▶ **What this task involves**
From the entries, copy each line that includes "computer".

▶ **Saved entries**
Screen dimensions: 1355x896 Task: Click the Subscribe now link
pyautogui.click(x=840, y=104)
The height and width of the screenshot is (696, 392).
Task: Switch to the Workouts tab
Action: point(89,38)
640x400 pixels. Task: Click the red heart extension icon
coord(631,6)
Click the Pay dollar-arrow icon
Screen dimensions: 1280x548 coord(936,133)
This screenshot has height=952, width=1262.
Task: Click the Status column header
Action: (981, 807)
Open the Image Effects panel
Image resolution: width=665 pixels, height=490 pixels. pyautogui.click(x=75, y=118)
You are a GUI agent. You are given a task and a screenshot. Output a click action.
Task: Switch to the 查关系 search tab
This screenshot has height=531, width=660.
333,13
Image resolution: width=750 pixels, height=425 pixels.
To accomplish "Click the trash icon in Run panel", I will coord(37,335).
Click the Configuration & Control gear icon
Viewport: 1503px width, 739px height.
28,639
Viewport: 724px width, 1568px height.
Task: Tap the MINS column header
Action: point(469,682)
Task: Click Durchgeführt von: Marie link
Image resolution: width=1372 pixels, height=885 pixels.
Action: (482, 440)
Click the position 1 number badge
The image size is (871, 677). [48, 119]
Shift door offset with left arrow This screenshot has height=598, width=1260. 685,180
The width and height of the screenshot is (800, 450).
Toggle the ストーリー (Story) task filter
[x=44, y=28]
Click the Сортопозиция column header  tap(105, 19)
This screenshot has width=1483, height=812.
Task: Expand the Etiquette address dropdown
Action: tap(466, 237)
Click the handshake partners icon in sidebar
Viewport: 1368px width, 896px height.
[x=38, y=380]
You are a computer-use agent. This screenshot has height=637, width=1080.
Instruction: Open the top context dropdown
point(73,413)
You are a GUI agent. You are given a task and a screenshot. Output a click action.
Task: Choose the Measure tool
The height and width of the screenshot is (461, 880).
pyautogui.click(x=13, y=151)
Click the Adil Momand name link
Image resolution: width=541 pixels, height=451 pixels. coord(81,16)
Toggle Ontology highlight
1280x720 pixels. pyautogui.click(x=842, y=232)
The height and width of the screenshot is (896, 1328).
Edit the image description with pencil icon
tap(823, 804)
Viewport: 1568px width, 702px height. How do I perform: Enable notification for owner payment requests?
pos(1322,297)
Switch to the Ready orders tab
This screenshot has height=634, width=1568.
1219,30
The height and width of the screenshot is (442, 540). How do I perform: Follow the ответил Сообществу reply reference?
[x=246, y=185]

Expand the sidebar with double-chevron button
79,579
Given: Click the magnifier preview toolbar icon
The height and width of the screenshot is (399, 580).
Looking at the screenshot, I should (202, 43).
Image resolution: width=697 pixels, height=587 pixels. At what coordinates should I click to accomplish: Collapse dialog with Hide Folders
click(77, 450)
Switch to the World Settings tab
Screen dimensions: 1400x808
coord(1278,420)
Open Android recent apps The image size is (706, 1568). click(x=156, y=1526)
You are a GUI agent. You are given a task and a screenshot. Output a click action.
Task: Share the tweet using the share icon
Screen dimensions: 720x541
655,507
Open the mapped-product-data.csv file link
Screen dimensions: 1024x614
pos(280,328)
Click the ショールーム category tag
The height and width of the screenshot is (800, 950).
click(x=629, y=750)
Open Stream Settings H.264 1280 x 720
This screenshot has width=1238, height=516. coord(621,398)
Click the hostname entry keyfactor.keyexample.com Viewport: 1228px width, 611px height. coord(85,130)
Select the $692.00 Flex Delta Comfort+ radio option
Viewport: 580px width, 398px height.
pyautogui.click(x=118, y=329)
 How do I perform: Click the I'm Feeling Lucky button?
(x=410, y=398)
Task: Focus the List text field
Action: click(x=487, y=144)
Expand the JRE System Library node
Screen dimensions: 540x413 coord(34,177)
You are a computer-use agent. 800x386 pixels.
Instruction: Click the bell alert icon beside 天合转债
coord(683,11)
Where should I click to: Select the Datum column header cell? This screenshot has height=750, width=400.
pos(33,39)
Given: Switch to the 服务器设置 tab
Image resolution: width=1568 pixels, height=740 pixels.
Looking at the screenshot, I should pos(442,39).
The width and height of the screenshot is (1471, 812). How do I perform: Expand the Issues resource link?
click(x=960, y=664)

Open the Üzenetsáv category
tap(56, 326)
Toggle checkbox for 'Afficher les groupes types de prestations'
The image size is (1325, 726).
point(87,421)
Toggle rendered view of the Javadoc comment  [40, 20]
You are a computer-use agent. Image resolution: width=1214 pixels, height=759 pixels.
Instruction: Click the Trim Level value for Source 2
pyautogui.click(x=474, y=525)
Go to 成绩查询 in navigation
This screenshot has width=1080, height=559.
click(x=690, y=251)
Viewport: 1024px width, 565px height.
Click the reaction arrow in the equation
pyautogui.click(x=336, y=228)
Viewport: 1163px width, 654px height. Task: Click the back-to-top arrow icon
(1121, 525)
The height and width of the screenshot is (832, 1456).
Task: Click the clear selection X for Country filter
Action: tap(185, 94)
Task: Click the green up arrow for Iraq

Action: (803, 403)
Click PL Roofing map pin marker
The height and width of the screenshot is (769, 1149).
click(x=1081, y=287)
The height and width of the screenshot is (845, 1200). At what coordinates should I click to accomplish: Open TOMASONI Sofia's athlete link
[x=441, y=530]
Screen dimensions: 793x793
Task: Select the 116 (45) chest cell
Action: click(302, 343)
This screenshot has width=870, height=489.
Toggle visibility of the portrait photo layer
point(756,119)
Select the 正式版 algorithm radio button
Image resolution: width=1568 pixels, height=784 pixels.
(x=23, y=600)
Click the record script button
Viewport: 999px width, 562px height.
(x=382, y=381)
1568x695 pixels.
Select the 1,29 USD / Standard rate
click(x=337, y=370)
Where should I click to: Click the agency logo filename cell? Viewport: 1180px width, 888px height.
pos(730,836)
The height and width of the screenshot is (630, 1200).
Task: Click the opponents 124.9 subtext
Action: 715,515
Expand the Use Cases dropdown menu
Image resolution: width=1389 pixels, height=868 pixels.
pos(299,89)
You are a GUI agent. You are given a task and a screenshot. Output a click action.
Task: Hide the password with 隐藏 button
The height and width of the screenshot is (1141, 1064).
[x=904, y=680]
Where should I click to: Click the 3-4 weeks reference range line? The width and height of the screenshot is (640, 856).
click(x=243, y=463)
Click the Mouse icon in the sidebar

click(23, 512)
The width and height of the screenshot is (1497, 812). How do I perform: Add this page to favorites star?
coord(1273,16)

▶ **Result of the exercise**
You are a computer-use agent. This screenshot has height=637, width=1080.
You are a computer-use agent. 800x386 pixels.
You are a computer-use agent. Image resolution: width=1214 pixels, height=759 pixels.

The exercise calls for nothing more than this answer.